For countries with sway in Damascus, the question was who would take the lead.
The United Arab Emirates, the architect of the Abraham Accords, was and is applying significant pressure to bring about normalization. The regional diplomat says that the UAE has offered significant financial support and to rally other countries to invest in Syria in exchange for normalization. And to that point, Sharaa has shown a willingness to consider the deal, the diplomat adds.
Qatar has also made itself a pliable trojan horse for Israeli gas — de facto economic normalization — signing a tripartite agreement with Syria and Jordan under which Qatar will supply Syria with gas shipments "through Jordanian territory," according to the Qatar Fund For Development. But Qatar cannot feasibly provide gas to Syria due to the limitations of the current pipeline infrastructure, according to industry expert Mona Sukkarieh. Currently, Sukkarieh explains, gas is flowing from Israel’s Leviathan field to Rihab in Jordan and then southward to Jordan’s power stations and onward to Egypt, where some of it is used in Egypt’s national grid and some is exported. It would thus be impossible for Qatari gas to flow northward from the floating storage regasification unit in Aqaba, because gas can only flow one way at a time.
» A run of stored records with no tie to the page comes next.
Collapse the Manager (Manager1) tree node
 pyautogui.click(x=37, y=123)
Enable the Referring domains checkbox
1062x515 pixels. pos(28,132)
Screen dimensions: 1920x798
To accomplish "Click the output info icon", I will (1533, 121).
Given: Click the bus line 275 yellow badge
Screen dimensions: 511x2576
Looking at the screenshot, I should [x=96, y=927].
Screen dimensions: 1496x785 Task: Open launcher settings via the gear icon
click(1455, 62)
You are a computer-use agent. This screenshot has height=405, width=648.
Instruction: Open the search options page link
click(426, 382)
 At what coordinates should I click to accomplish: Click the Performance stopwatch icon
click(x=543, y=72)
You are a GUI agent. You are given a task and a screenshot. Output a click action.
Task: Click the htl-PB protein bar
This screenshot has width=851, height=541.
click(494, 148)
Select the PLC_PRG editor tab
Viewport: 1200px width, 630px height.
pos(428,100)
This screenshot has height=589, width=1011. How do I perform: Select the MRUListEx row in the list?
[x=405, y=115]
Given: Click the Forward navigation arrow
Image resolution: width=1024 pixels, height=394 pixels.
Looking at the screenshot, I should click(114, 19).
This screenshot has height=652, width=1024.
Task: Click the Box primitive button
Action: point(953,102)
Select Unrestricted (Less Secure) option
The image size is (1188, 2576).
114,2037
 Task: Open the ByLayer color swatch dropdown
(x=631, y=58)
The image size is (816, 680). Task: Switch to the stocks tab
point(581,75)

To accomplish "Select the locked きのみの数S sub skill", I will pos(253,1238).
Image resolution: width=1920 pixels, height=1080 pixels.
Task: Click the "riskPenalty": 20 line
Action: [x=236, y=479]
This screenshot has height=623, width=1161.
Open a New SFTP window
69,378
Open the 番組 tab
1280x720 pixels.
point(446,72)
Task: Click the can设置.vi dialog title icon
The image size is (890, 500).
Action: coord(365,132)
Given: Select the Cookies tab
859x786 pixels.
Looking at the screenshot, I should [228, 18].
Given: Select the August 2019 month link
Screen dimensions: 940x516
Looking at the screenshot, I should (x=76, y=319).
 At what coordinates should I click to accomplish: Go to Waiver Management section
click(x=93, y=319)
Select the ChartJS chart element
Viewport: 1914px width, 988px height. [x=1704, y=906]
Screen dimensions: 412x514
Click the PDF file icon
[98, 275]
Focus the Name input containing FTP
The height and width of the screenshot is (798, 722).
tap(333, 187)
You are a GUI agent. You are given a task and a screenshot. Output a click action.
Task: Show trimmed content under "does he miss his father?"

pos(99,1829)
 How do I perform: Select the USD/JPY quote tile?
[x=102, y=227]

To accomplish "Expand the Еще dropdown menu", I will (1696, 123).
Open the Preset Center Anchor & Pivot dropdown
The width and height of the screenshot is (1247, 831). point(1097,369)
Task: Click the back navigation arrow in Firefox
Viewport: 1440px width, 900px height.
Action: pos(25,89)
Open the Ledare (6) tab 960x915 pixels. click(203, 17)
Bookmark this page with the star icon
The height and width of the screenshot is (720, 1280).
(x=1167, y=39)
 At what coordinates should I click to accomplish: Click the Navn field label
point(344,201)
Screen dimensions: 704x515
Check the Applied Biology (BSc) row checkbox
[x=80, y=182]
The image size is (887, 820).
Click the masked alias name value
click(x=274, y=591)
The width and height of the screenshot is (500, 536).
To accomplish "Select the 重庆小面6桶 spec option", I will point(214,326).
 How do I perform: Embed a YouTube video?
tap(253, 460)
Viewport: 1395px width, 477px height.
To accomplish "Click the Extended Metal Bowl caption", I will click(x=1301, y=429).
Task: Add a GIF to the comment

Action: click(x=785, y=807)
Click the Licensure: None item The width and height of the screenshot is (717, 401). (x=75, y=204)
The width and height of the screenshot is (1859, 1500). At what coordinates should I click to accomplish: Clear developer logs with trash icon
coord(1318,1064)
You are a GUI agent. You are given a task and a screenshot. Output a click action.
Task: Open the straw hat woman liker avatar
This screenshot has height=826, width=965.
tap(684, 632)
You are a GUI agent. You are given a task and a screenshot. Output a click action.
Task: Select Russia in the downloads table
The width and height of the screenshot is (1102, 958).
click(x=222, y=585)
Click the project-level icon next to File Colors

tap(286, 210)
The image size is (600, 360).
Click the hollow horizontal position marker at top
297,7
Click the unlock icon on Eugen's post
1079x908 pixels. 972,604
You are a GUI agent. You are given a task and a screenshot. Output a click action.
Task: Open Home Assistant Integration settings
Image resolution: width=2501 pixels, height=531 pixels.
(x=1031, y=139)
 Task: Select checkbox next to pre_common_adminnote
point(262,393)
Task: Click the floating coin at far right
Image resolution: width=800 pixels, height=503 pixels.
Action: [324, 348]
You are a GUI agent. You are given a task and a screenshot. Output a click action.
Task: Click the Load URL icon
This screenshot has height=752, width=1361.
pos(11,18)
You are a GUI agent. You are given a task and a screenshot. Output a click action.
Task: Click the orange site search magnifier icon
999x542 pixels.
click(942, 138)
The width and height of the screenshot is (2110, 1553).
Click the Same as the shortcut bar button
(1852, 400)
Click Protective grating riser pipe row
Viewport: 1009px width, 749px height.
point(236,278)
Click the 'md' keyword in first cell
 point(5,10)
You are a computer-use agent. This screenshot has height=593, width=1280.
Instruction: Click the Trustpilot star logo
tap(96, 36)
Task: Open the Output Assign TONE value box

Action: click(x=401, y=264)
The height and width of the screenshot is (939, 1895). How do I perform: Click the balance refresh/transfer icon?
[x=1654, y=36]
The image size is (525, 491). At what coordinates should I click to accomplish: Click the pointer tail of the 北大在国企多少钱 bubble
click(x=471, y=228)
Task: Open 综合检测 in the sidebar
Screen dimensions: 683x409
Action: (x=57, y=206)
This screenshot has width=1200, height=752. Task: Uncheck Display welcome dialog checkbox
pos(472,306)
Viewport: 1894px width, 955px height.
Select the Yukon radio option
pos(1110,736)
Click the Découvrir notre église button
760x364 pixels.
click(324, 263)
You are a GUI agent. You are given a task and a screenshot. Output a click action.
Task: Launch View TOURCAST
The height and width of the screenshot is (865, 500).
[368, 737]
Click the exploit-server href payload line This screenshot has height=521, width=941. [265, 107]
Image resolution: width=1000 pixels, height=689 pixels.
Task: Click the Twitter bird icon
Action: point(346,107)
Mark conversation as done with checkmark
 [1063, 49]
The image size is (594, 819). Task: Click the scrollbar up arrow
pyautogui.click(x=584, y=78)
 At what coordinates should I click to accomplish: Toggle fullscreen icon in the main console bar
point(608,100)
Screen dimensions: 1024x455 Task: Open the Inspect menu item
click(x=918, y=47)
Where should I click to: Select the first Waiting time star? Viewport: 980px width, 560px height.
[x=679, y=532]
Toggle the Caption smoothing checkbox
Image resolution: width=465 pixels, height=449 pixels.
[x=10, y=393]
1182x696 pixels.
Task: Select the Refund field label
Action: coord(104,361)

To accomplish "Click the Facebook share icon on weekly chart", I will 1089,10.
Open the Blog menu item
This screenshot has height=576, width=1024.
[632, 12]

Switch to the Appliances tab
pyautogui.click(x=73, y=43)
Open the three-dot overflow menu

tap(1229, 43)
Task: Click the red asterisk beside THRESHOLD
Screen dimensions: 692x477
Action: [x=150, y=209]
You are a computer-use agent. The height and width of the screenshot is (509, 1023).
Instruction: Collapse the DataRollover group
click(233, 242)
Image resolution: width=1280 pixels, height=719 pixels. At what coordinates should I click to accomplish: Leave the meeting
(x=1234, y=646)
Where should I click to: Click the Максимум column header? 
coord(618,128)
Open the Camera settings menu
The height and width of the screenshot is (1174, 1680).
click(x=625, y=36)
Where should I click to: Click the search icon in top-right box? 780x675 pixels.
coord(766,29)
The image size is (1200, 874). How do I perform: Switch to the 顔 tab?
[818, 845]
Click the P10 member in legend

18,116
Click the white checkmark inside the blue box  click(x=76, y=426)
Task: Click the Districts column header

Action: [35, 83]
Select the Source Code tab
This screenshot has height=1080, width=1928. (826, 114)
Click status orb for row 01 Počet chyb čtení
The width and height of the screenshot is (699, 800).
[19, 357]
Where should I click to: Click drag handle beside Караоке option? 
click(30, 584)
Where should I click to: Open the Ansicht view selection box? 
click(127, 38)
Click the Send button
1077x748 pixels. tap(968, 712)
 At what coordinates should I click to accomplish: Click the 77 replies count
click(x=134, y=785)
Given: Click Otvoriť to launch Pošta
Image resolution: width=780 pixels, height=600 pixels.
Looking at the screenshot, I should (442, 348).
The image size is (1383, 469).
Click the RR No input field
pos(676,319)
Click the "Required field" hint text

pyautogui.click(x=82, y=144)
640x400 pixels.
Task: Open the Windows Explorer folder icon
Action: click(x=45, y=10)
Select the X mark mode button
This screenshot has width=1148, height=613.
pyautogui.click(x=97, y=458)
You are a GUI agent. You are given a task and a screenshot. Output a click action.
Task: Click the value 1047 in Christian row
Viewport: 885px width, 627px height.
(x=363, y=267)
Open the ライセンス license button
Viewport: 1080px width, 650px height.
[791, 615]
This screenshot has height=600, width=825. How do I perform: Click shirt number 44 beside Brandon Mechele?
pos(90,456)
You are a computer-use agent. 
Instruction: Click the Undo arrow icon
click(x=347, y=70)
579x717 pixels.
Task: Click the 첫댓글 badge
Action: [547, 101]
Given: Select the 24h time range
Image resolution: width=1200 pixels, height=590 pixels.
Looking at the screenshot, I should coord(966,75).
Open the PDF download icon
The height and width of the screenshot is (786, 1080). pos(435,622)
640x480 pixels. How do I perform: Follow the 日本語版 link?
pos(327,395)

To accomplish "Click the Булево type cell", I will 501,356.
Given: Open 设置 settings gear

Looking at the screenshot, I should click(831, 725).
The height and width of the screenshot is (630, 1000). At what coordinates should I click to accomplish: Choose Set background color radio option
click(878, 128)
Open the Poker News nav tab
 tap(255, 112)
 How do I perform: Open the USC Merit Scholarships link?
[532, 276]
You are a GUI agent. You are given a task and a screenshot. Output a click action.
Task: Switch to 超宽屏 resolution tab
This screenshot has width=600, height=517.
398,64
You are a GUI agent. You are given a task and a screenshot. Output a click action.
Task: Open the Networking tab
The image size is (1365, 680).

Instead, the only place gas could be redirected to Syria would be at the Rihab station in northern Jordan, “which means gas will effectively flow from Israel, not from Aqaba,” Sukkarieh says.
There has even been direct Syrian-Israeli coordination, which the regional diplomat acknowledges has happened and which has become an open secret with the return of long-dead spy Eli Cohen’s belongings to Israel in a bid to ease Israeli hostility.
But it was ultimately Saudi Arabia that was able to cement itself as the key interlocutor for both sides.
According to the regional diplomat, early talks for the meeting between Trump and Sharaa would have seen the two leaders convene in Turkey. But Saudi Crown Prince Mohamed bin Salman intervened, promising Turkish President Recep Tayyip Erdogan economic aid and the ability to host talks between Ukraine and Russia, after Riyadh hosted the last round in March.
Saudi Arabia also secured a promise from Turkey to rein in its economic ambitions. According to a Syrian government official, Ankara cleared the way for Gulf investments in southern Syria, contenting itself with Aleppo, where it will look to continue to repatriate Syrians living in Turkey and Syrian factories currently operating in the Turkish city of Gaziantep. “What concerns Turkey, today, is primarily the city of Aleppo,” the source says.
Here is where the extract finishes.